Weird Perl? : Operator trap

A Perl script was written a few days ago :? Operator encountered a very strange problem

$ Data-> {$ id}-> {'Total '}?
$ Data-> {$ id}-> {'ratio '} = sprintf ("%. 2f % ", 100 * $ data-> {$ id}-> {'succ'}/$ data-> {$ id}-> {'Total '}):
$ Data-> {$ id}-> {'ratio '} = 'n'/';

My intention is that if $ data-> {$ id}-> {'Total'} is undefined, the ratio is not calculated, and the ratio value is assigned to N/A. This statement is equivalent

If ($ data-> {$ id}-> {'Total '}){
$ Data-> {$ id}-> {'ratio '} = sprintf ("%. 2f % ", 100 * $ data-> {$ id}-> {'succ'}/$ data-> {$ id}-> {'Total '});
} Else {
$ Data-> {$ id}-> {'ratio '} = 'n'/';

It is strange that, no matter whether total has ratio defined or not, the result is N/A. But if ...... Else ...... There is no problem with the statement. It is really hard for me to think about it.
Run to query the Perl document? : Operator number is interpreted
Ternary ''? : ''Is the conditional operator, just as in C. It works much like an if-then-else. If the argument before? Is true, the argument before the: is returned, otherwise the argument after the: is returned.
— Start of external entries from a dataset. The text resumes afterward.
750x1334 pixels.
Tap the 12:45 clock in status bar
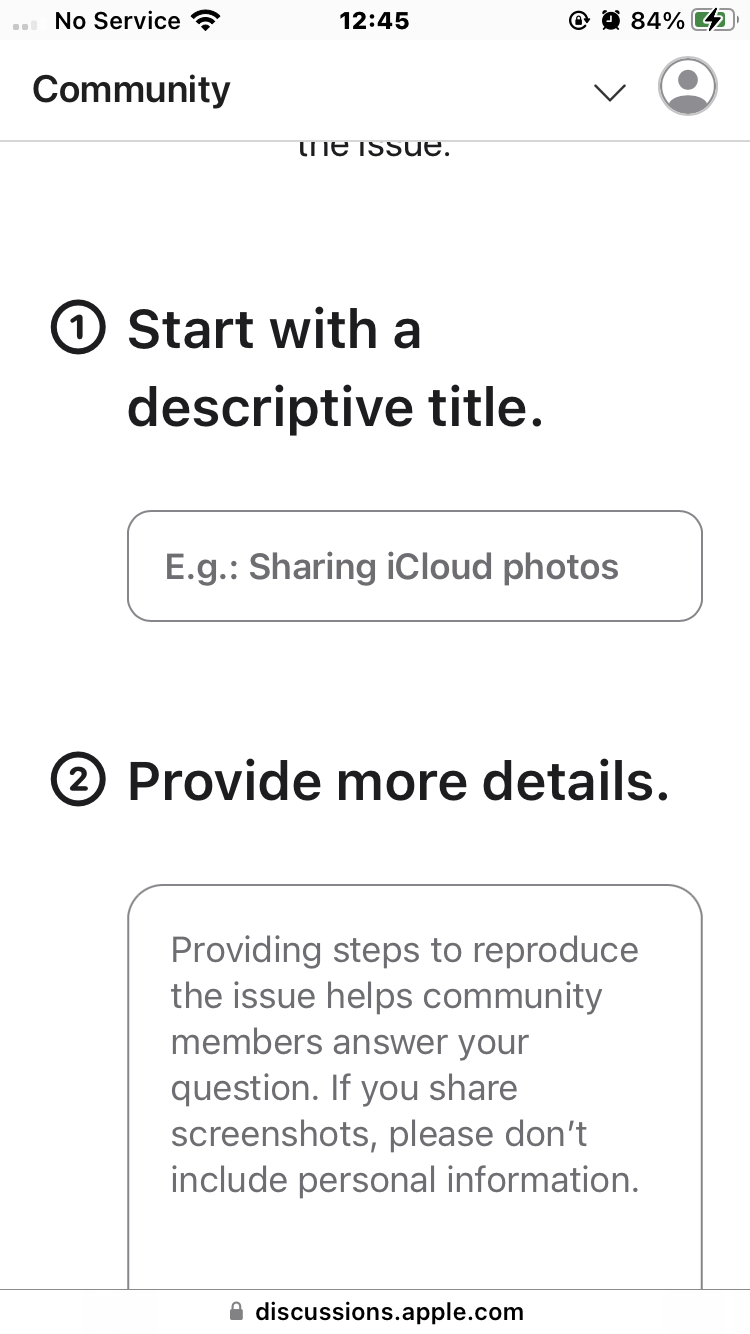coord(375,20)
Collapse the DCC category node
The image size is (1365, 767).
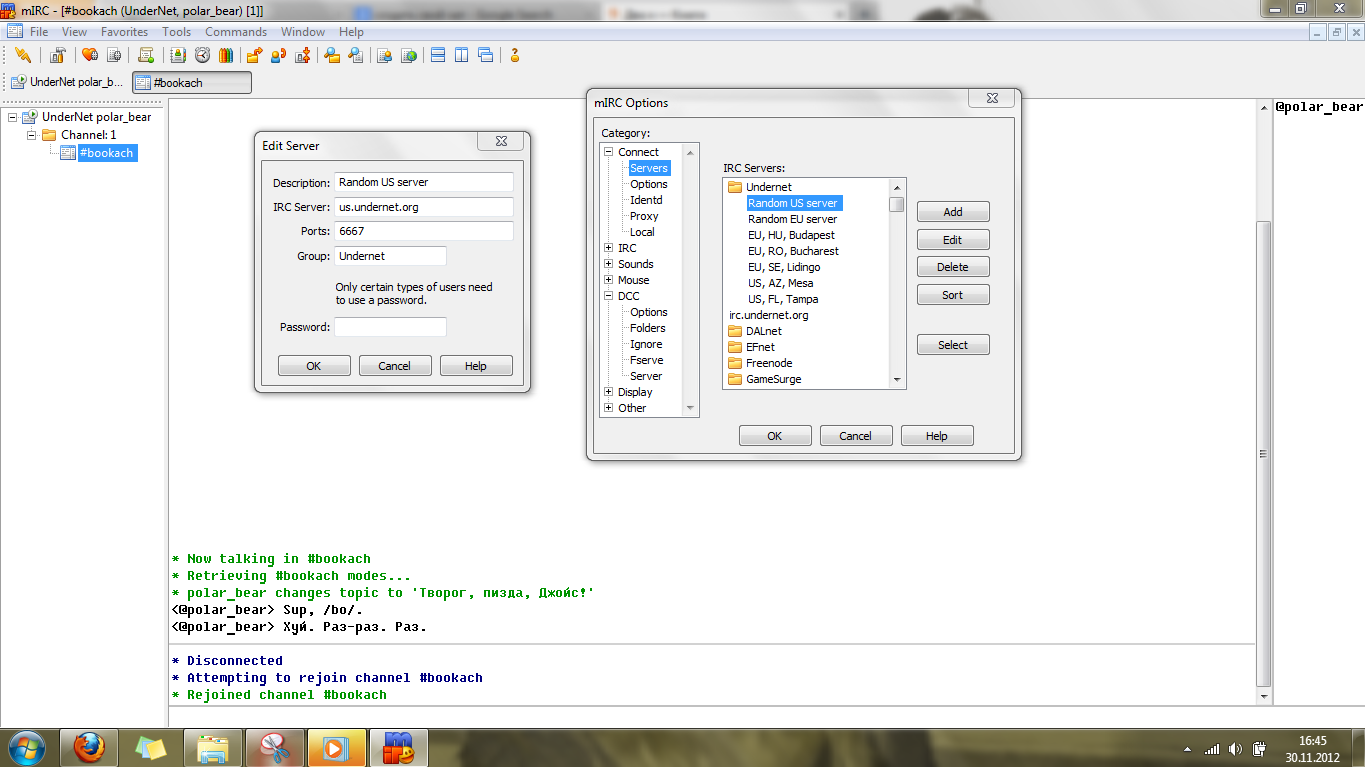608,296

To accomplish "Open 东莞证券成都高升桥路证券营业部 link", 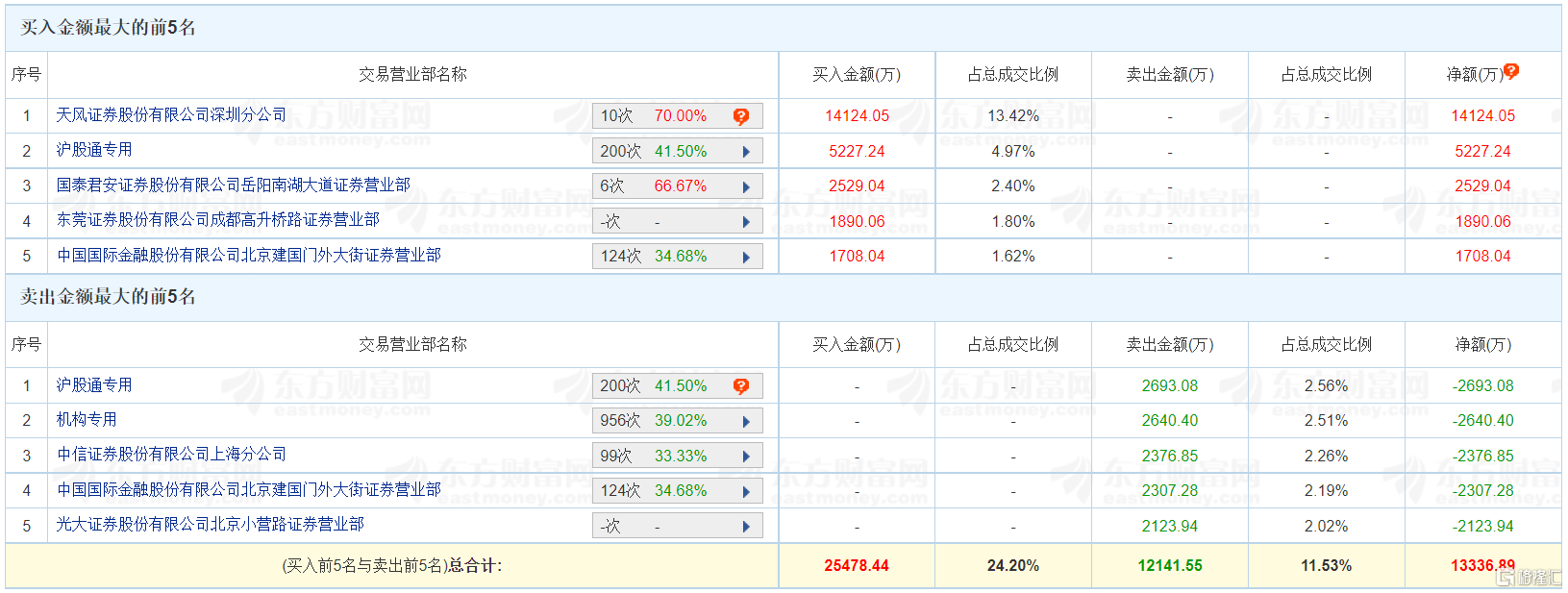I will (x=217, y=220).
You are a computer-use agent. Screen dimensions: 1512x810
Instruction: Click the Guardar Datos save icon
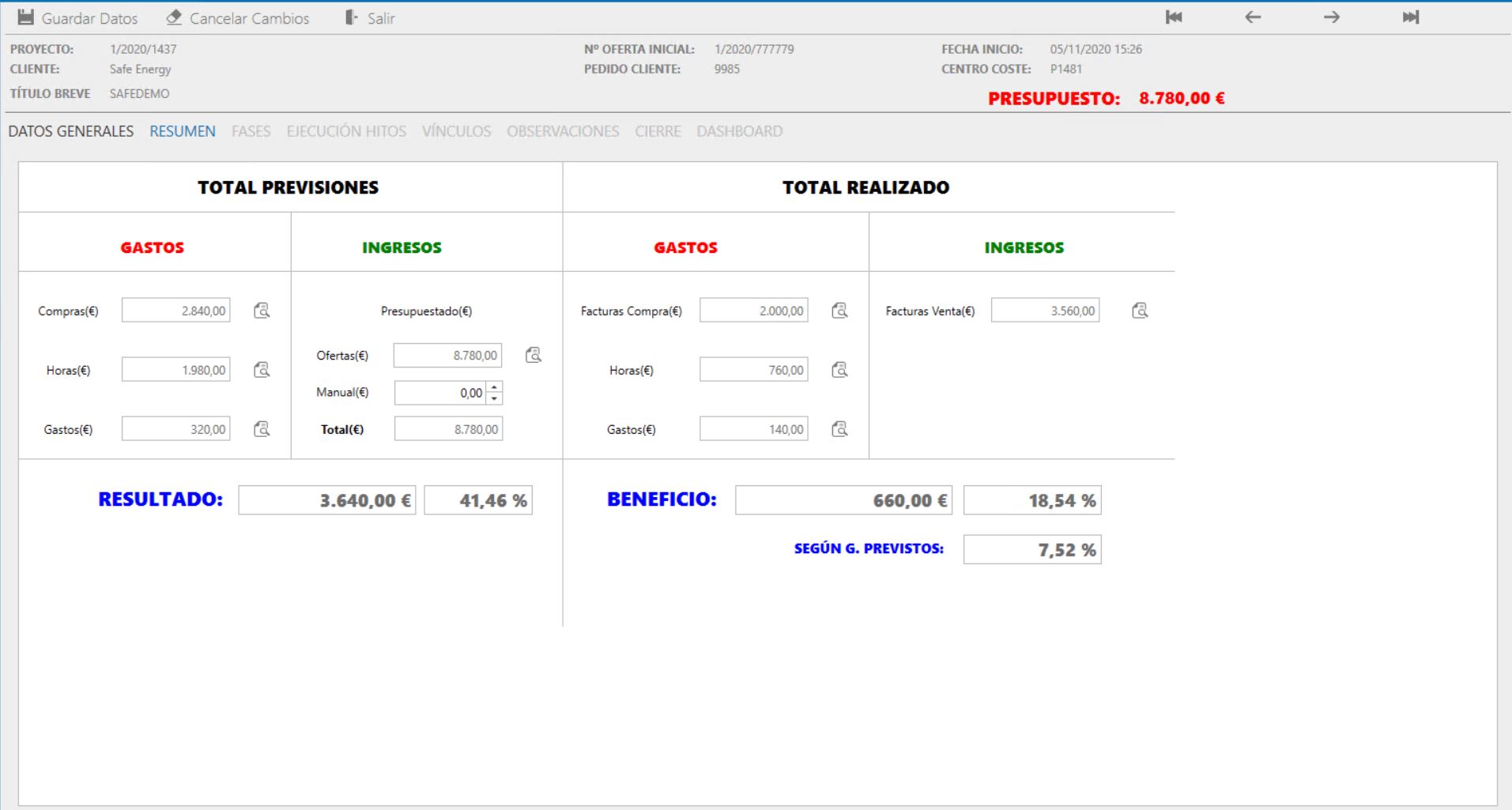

It looks likeReturn the argumentSo suddenly I came up with an idea and added brackets to the front and back ......

$ Data-> {$ id}-> {'Total '}?
($ Data-> {$ id}-> {'ratio '} = sprintf ("%. 2f % ", 100 * $ data-> {$ id}-> {'succ'}/$ data-> {$ id}-> {'Total '})):
($ Data-> {$ id}-> {'ratio '} = 'n'/');

...... That's right. Since it's return the argument, I 've changed the way:

$ Data-> {$ id}-> {'ratio '} = $ data-> {$ id}-> {'Total '}?
Sprintf ("%. 2f % ", 100 * $ data-> {$ id}-> {'succ'}/$ data-> {$ id}-> {'Total '}):
'N'/';

Although both of the following methods can be understood, it is indeed a correct method. But why is the result of the first method incorrect? Does return the argument mean not to perform the assignment operation there?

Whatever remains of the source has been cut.